The primary motivation behind this project was to dive into the possibilities of real-time computer vision, specifically hand tracking and gesture recognition, as an input method for interactive experiences. The goal was to create a robust pipeline from a standard webcam feed to responsive animations within Unreal Engine, creating a simple yet engaging demonstration of this interaction loop. The playful concept of a virtual “protest” reacting to user gestures was chosen to provide clear visual feedback and a defined interaction goal.

1. Real-time Hand Gesture Recognition (Python & MediaPipe):

The core of the interaction relies on accurately detecting and interpreting hand gestures in real-time. Google’s MediaPipe framework was chosen for its efficiency and comprehensive solutions for on-device vision tasks.

• MediaPipe Gesture Recognizer: Instead of solely relying on raw landmark data, this project leveraged MediaPipe’s integrated GestureRecognizer task. This task combines the powerful HandLandmarker (which identifies 21 key hand landmarks) with a pre-trained classification model. This model is capable of recognizing a set of common static hand gestures directly from the image or video stream.
• Python Script & Webcam Input: A Python script utilized the OpenCV library (cv2) to capture the video feed from a standard webcam. Each frame was then processed by the MediaPipe GestureRecognizer.
• Gesture Classification & Output: The GestureRecognizer directly outputs the classification results, typically including a category name (e.g., Peace, ThumbsUp, OpenPalm etc) and a confidence score for the most likely gesture detected in the frame. The Python script simply extracted the name of the highest-scoring recognized gesture above a certain confidence threshold to ensure reliability. This significantly simplified the process compared to manually implementing classification logic based on landmark coordinates. If no gesture was recognized with sufficient confidence, a default state was reported.

2. Bridging Python and Unreal Engine (OSC Communication):

A seamless, low-latency communication channel was needed to send the recognized gestures from the Python script to Unreal Engine.

• OSC Protocol: Open Sound Control (OSC) was chosen for its lightweight nature, speed, and my experience with OSC from past projects. It’s well-suited for sending discrete event messages like recognized gestures.
• Python OSC Client: The python-osc library was used within the Python script. Upon recognizing a gesture, the script formatted an OSC message with a specific address pattern (/gesture/gesture) and an argument carrying the gesture name as a string (e.g. peace. thumpbsup etc). This message was sent via UDP to the local IP address and a designated port where Unreal Engine was listening.
• Unreal Engine OSC Server: Inside Unreal Engine, the default OSC Plugin was configured to listen for incoming messages on the specified UDP port.

3. Driving Interaction in Unreal Engine (Blueprints):

The logic within Unreal Engine translates the incoming OSC messages into visual changes in the scene.

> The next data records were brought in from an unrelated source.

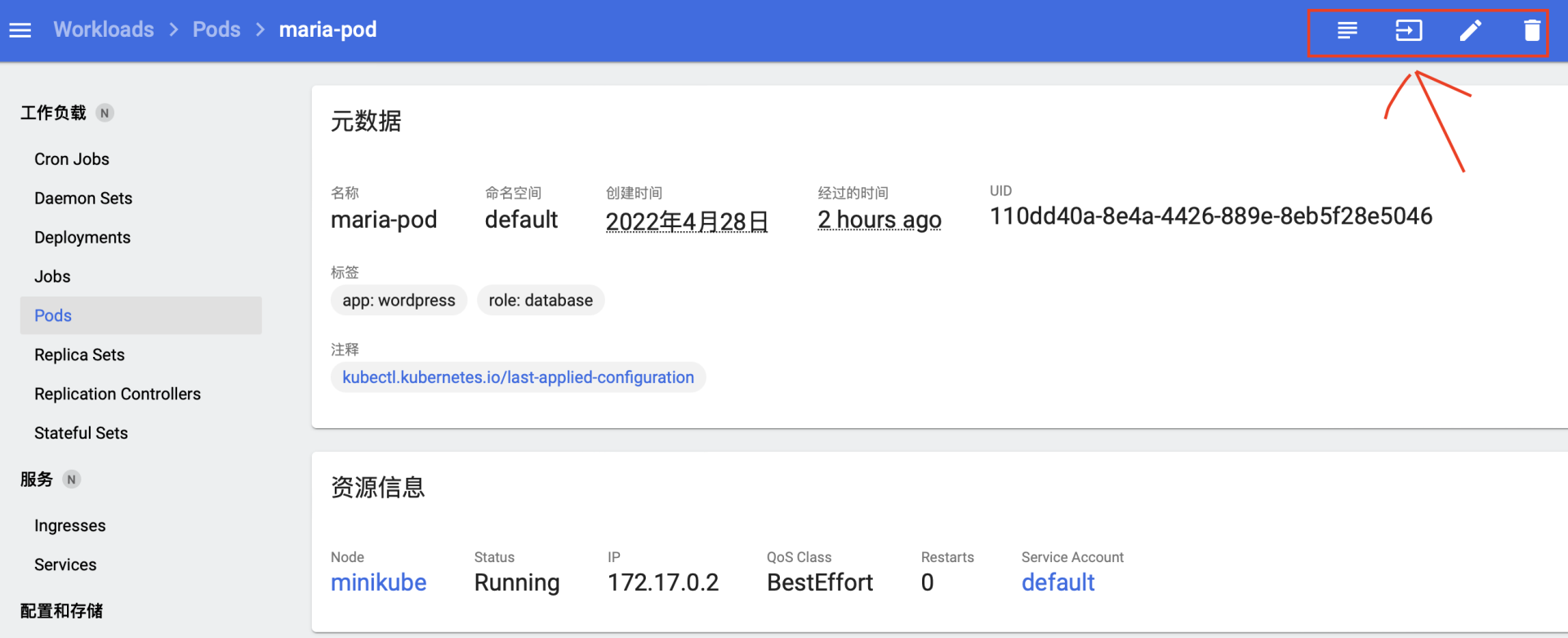Click the default service account link
1568x638 pixels.
[1058, 582]
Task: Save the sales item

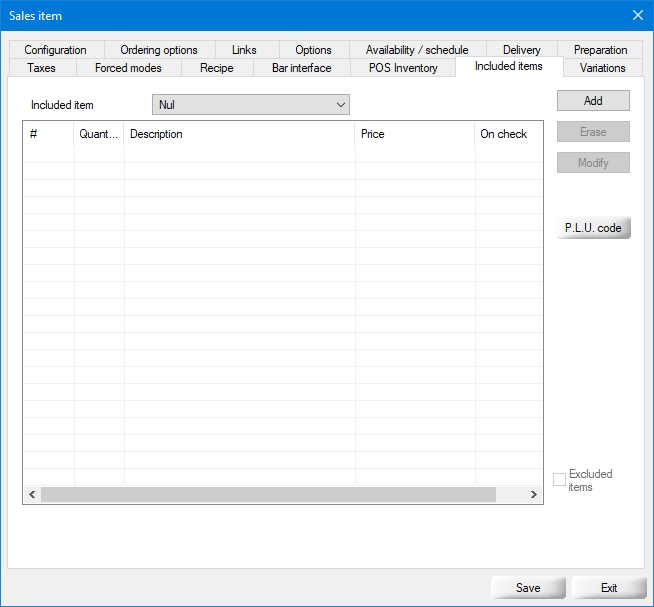Action: click(528, 588)
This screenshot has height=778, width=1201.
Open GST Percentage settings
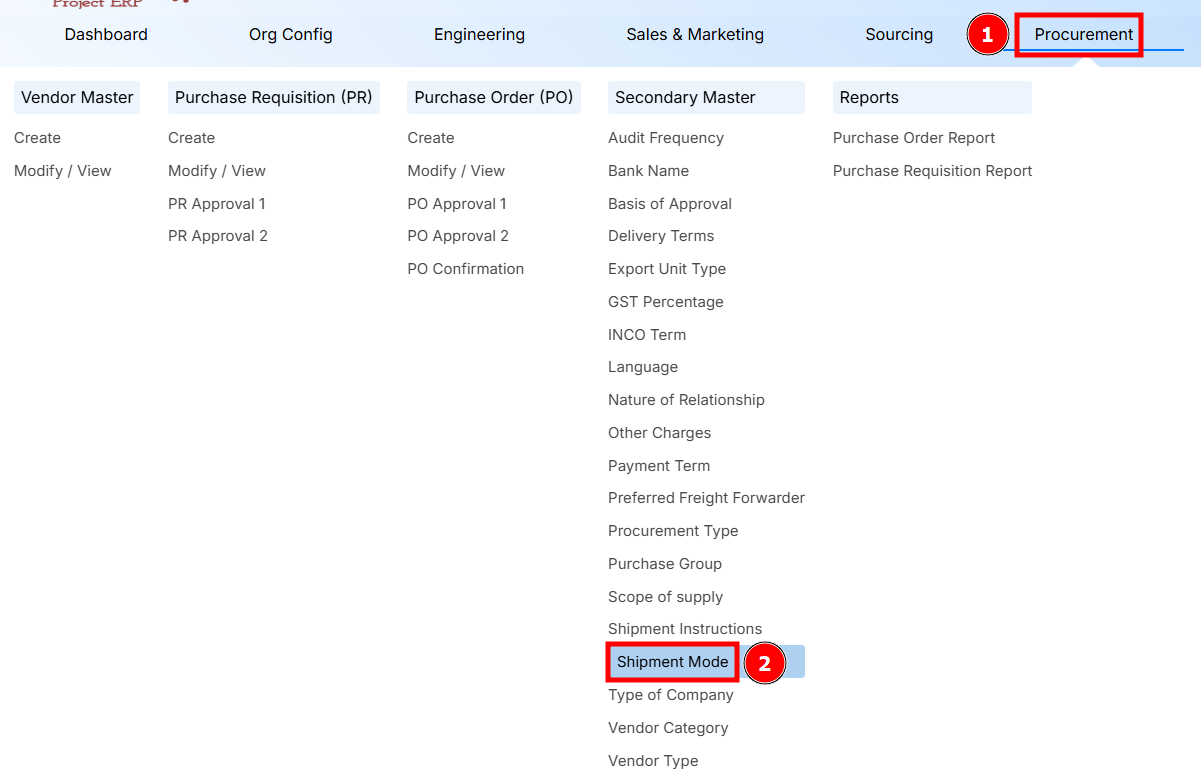[665, 301]
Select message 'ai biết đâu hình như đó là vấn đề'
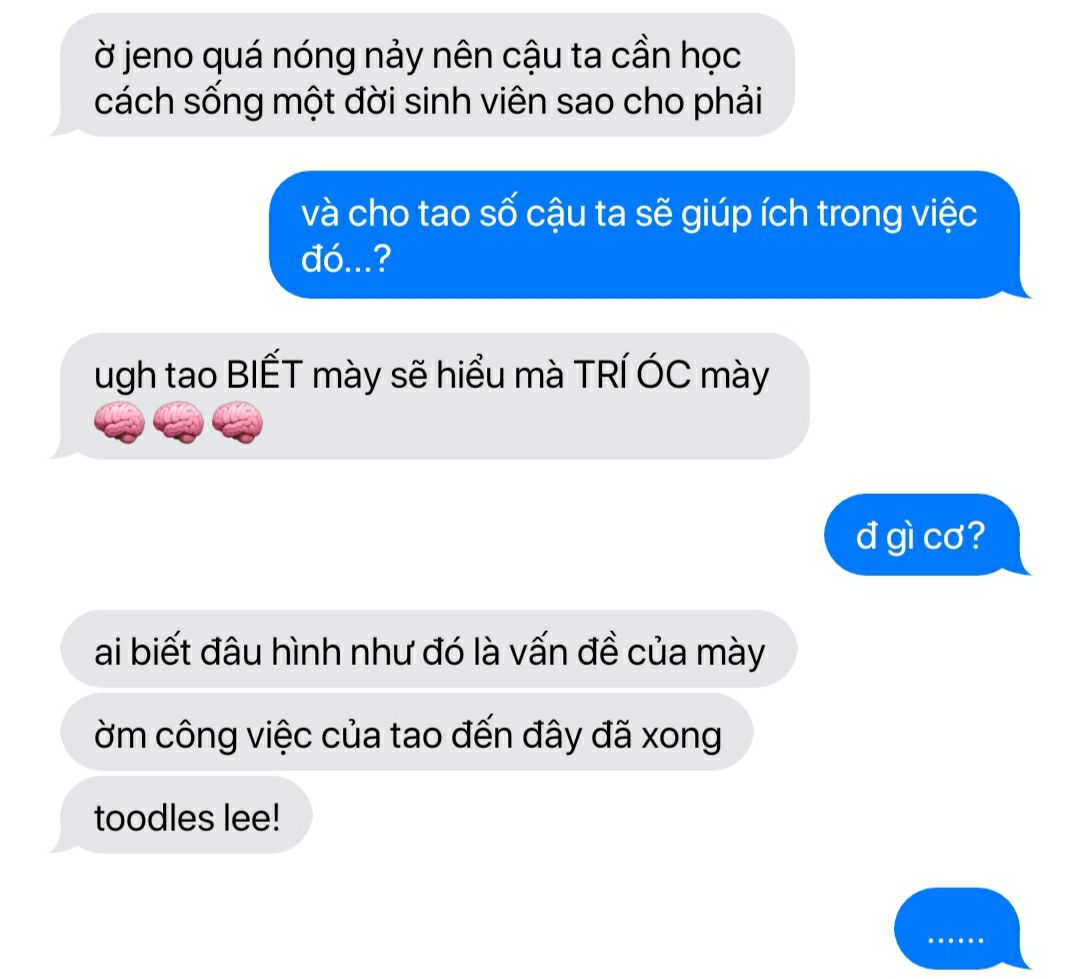The width and height of the screenshot is (1080, 979). [x=428, y=649]
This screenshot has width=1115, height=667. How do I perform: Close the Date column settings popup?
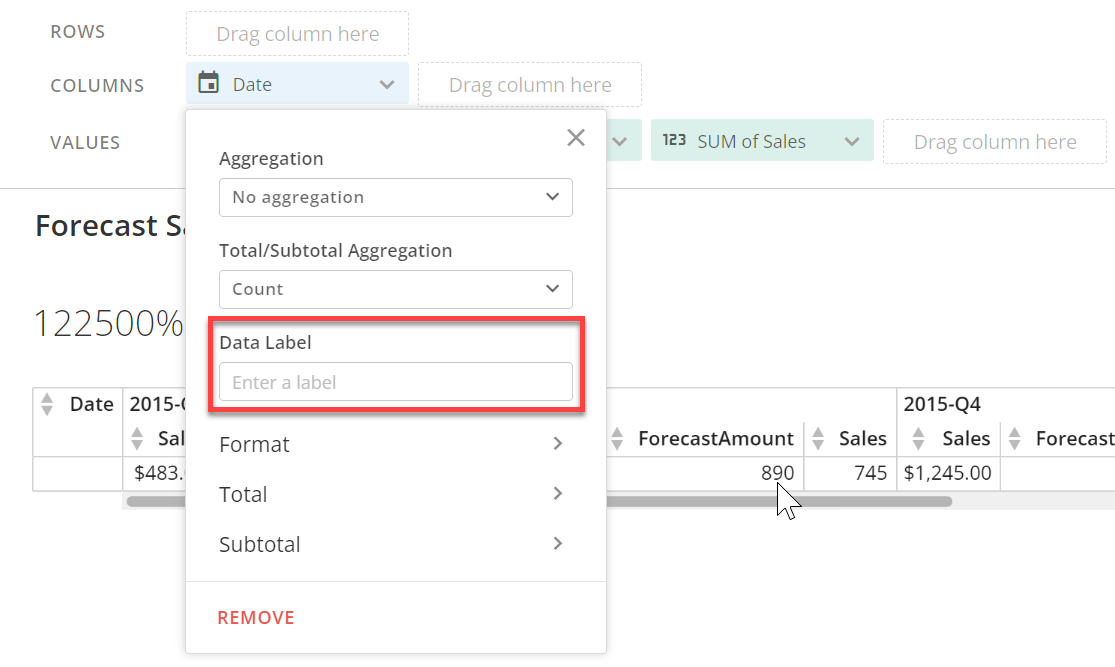click(x=576, y=138)
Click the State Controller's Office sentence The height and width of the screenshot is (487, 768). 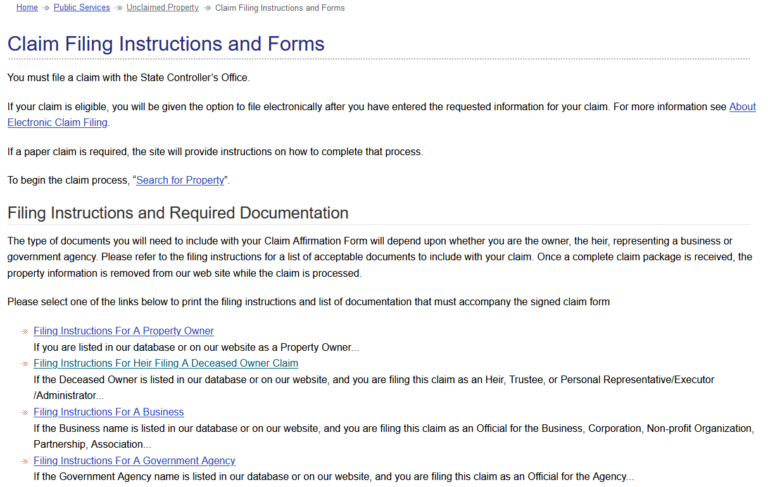(128, 77)
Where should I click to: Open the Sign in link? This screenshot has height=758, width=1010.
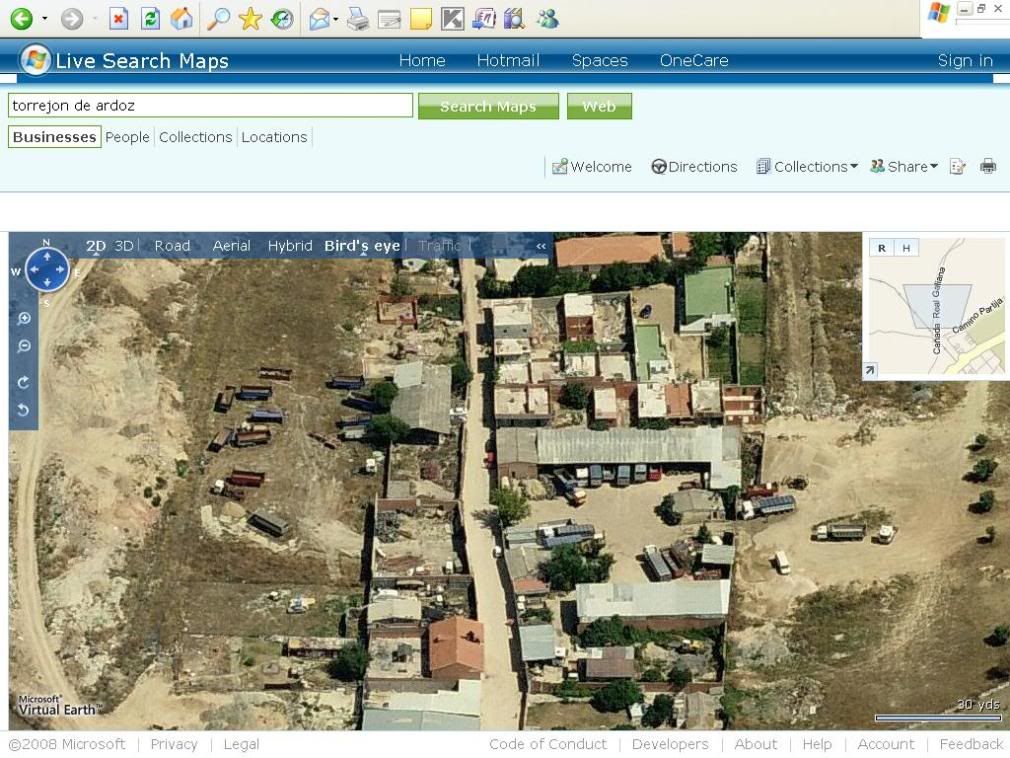[965, 60]
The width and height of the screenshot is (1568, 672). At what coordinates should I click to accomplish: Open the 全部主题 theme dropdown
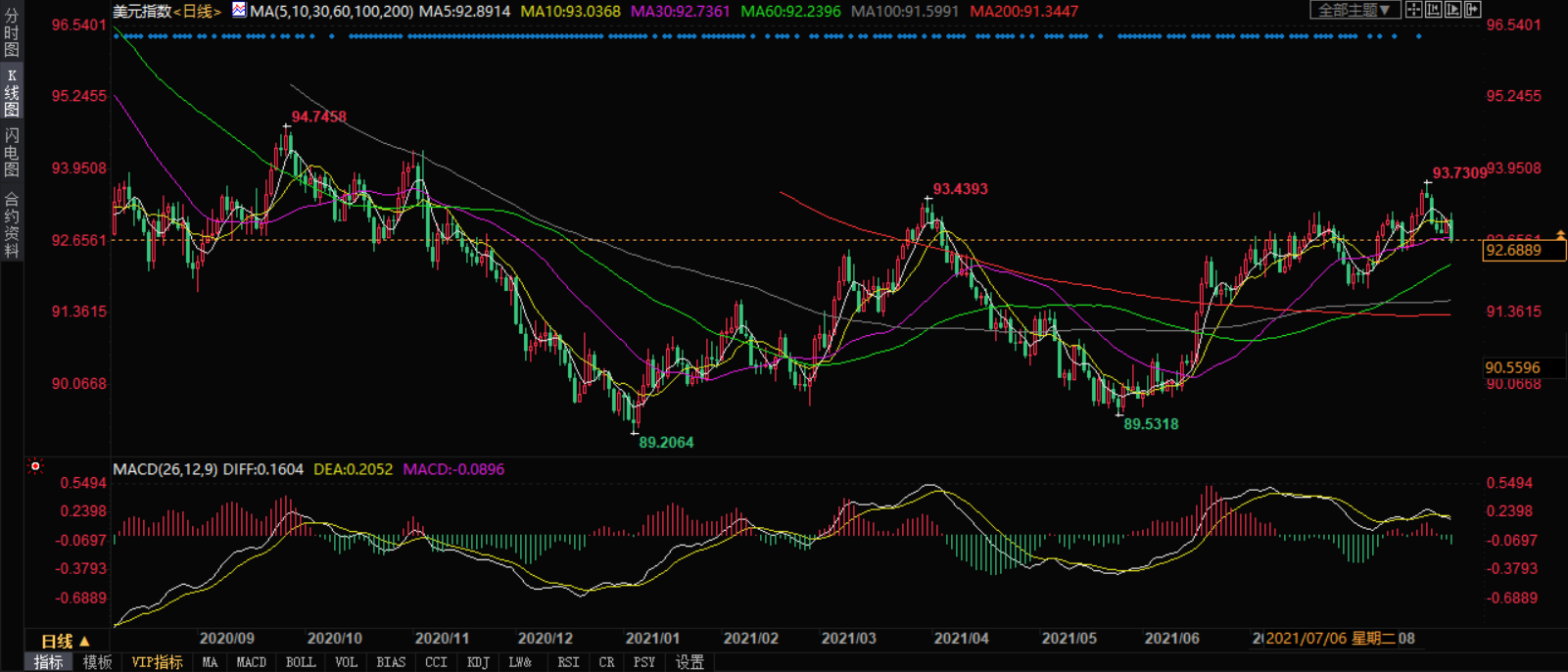click(x=1354, y=10)
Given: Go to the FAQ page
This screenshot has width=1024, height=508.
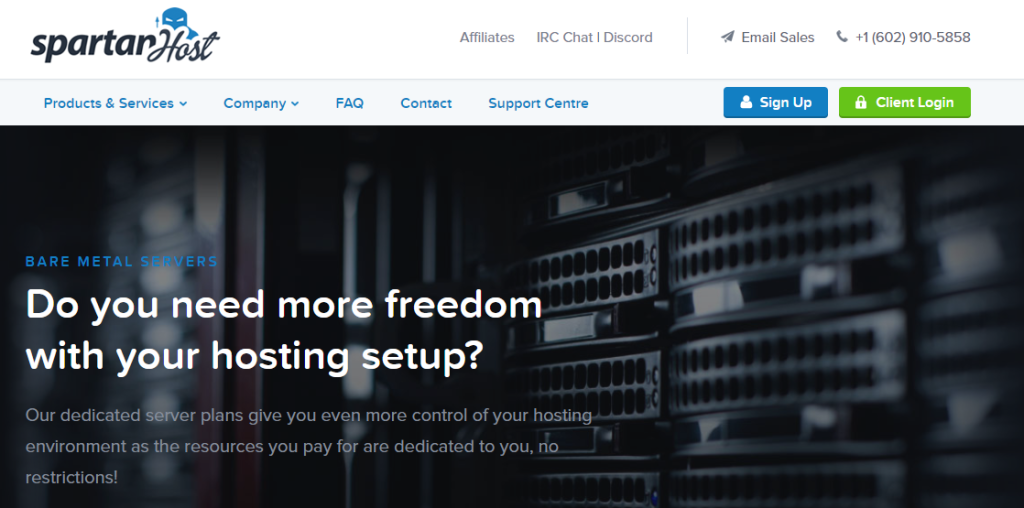Looking at the screenshot, I should click(x=349, y=103).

• Receiving & Parsing OSC: An event dispatcher within Unreal Engine’s Blueprint system was bound to the incoming OSC messages matching the address pattern (/gesture/open_palm). The Blueprint logic then extracted the gesture name string from the message arguments.
• Triggering Logic: A Switch on String node was used to determine the appropriate action based on the received gesture name. This allowed for different execution paths for “peace”, “thumb_up”, “open_palm”, etc., as well as a default path for unrecognized gestures.
• Controlling Animations & Materials: Each logical path in the Blueprint triggered specific events on the “Protester” Actor Blueprints in the scene. This primarily involved blending between pre-defined animation sequences (like waving different signs). Dynamic Material Instances were likely used on the sign meshes, allowing the Blueprint logic to change a texture parameter, effectively swapping the displayed emoji (e.g., switching between the ‘crossed-out thumbs up’ texture and the standard ‘peace’ texture). A default state was implemented to play the “We Want Peace” animation when no specific gesture was actively detected or sent via OSC.

4. Asset Creation (Blender & Unreal Engine):

Simple visual assets were needed to represent the scene and the interactive elements.

• Rigging & Animation: The signs were rigged in Blender with a simple armature allowing for a basic waving motion. A few short animation cycles were created: an idle/default wave (“We Want Peace”) and distinct waves for showing the ‘protested’ gesture signs and the ‘peace’ sign.
• Import & Integration: The models, rigs, animations, and textures were imported into Unreal Engine. Animation Blueprints within the Protester Actor Blueprints were used to blend between the imported animations based on the triggers received from the OSC processing logic.

Outcome & Learnings:

This project successfully demonstrated a functional pipeline for real-time hand gesture interaction within Unreal Engine using accessible tools like Python, MediaPipe, and OSC. It served as a valuable exploration into:

• The capabilities and ease of use of MediaPipe for hand tracking.
• Implementing reactive game logic and animation control using Blueprints based on external data streams.

The resulting interactive experience, while simple, effectively showcased the potential for using computer vision to create fun and engaging user interactions within virtual environments. Based on this experience, I am excited to dive deeper into combining computer vision techniques with the interactive capabilities of Unreal Engine in future projects.